++++ TEXTE À LIRE ++++

L'incident de la centrale de Blayais

France2 a diffusé hier soir, une information plutôt objective sur l’incident grave survenu à la centrale du Blayais située à coté de l’estuaire de la Gironde sur la commune de Braud Sainte Louise dans la nuit du 27 décembre 1999.
Les causes relatées : une centrale construite trop basse et une digue de hauteur insuffisante. L’eau aurait donc envahi une partie de la centrale mettant hors d’usage certains éléments de sécurité comme les pompes. Le vent violent ayant abattu une ligne THT, les réacteurs 2 et 4 ont du être arrêtés. La crue de la Garonne a obstrué une prise d’eau et obligé à arrêter le réacteur 1.
Le Réacteur 3 était déjà arrêté pour cause de maintenance.

++++ EXTRAIT DE DONNÉES ++++

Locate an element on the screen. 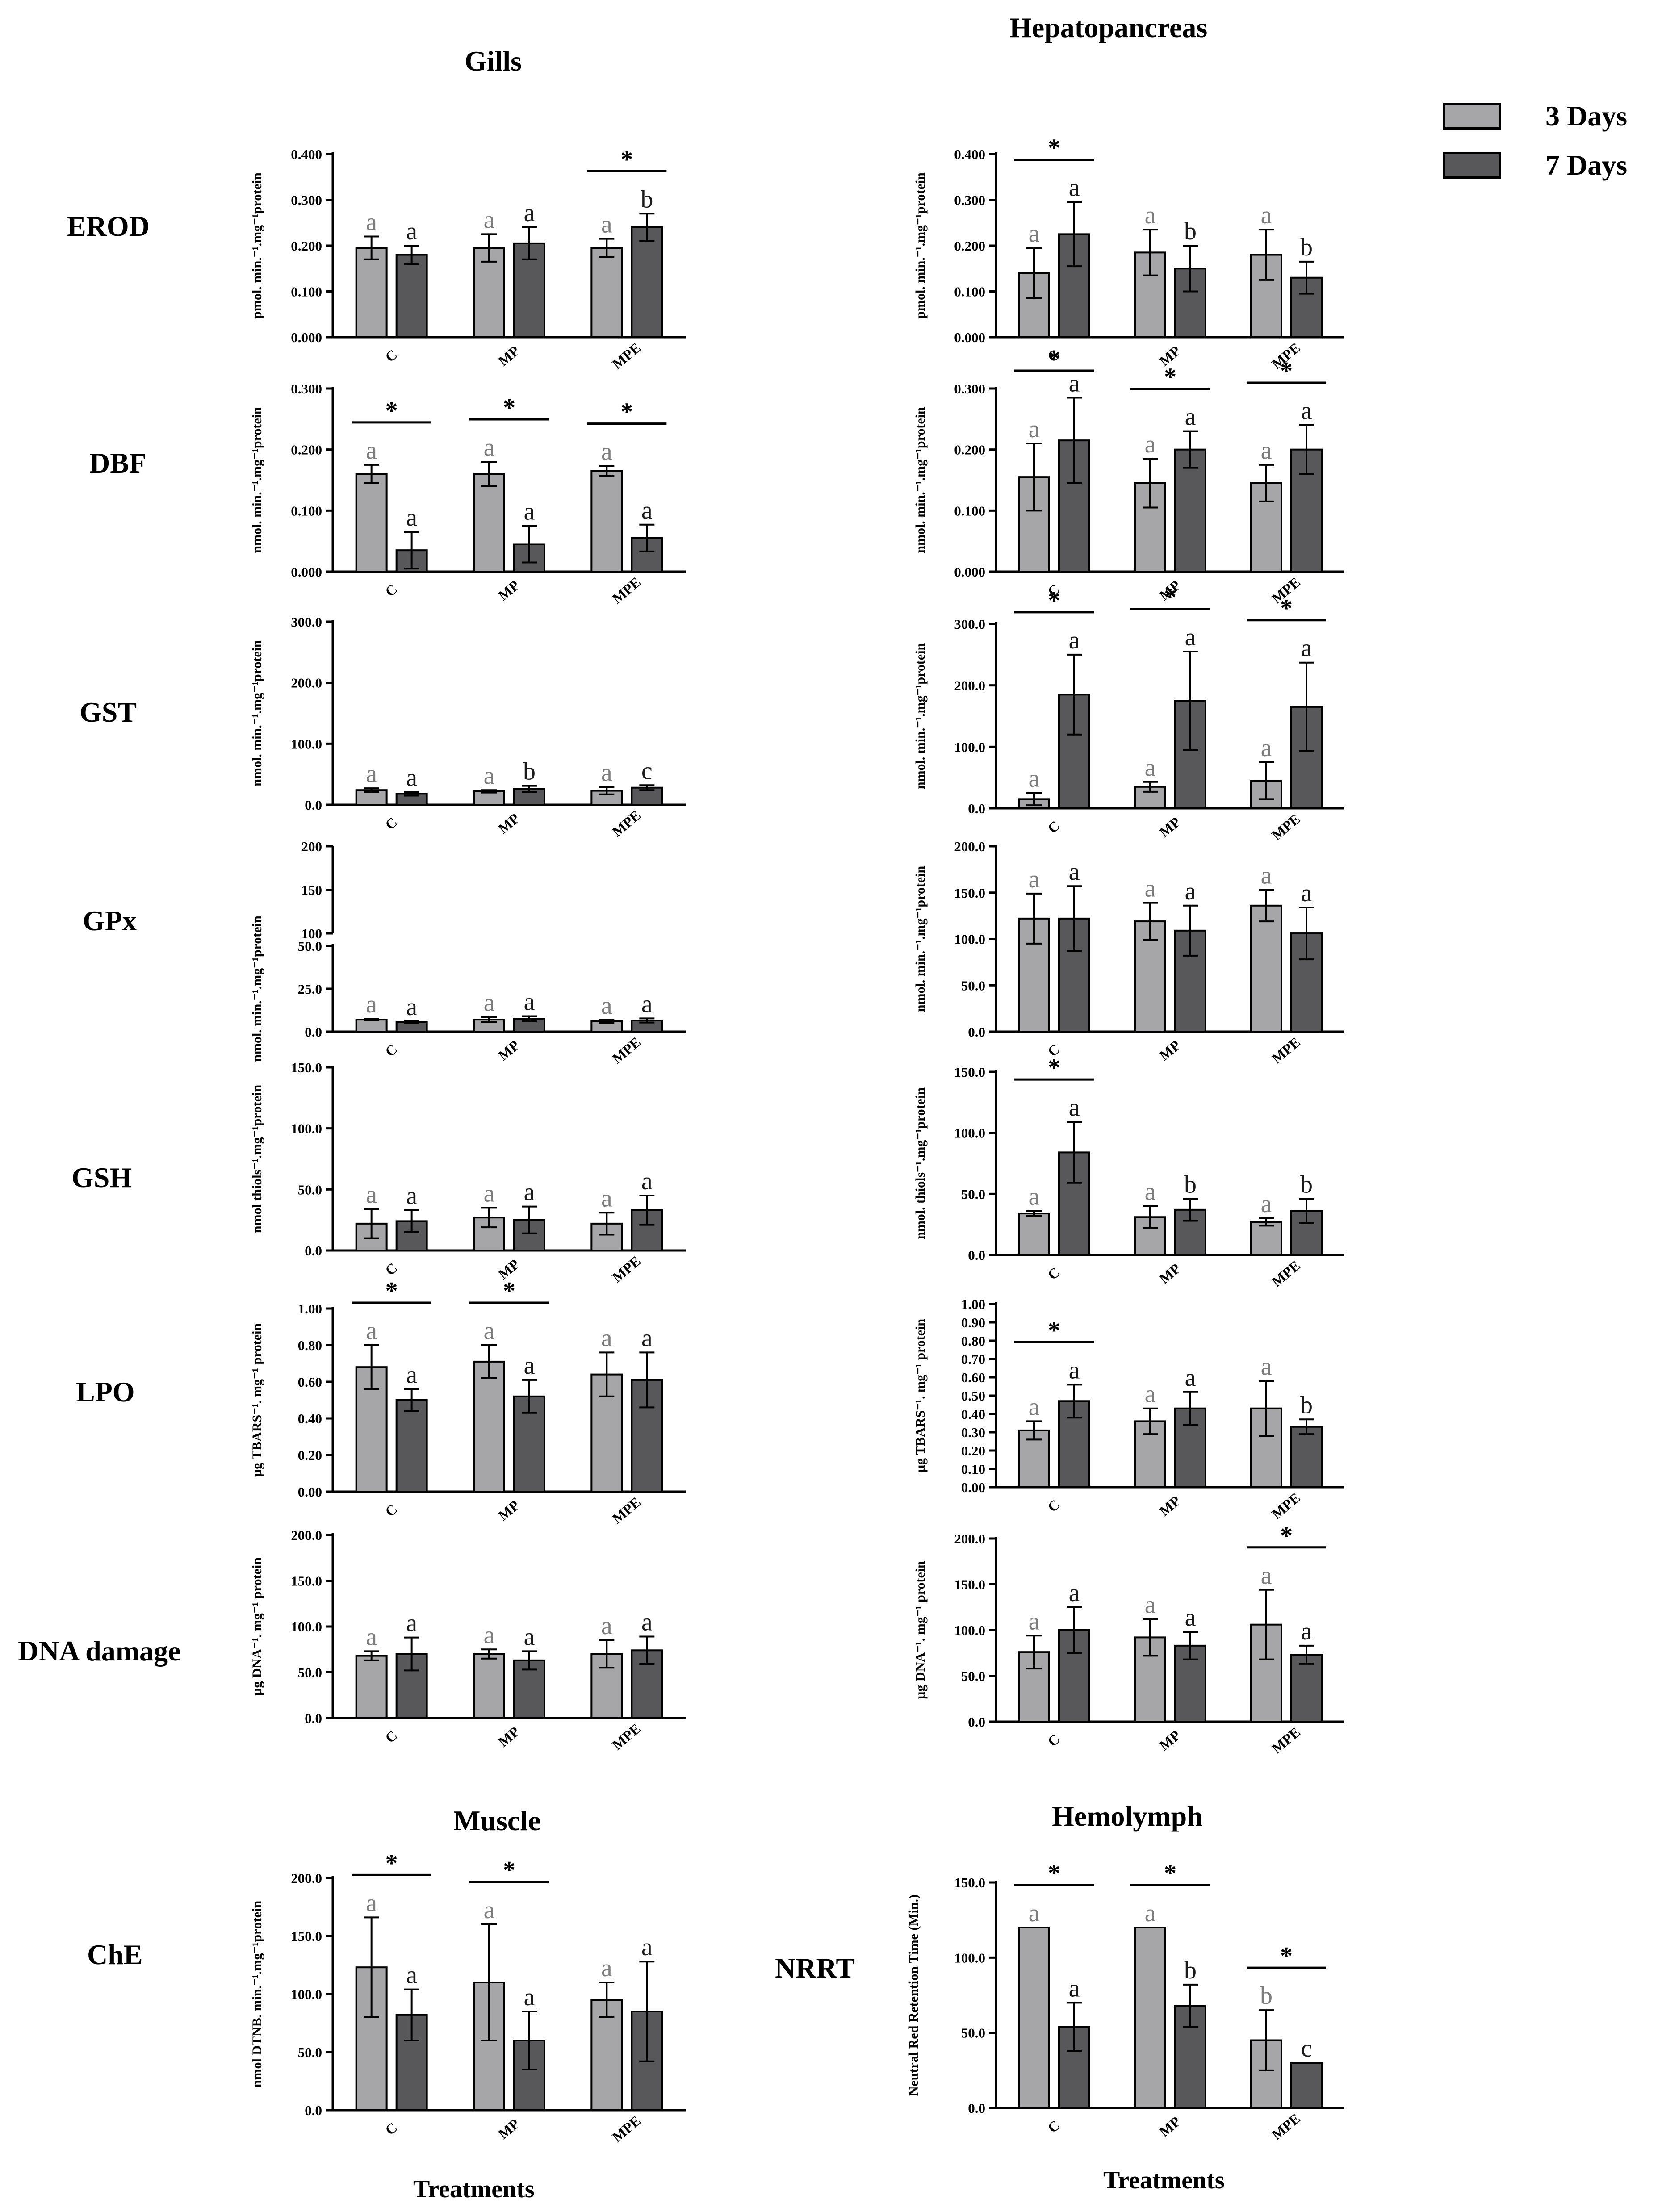  y-tick-label: 0.10 is located at coordinates (973, 1469).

++++

CONSIGNES DE L'EXERCICE:
Dans le texte sur l'incident de la centrale du Blayais, pourquoi le réacteur 3 était-il déjà arrêté ? Les lignes ne sont pas nécessaires ici.

RÉSULTAT:
Il était arrêté pour cause de maintenance.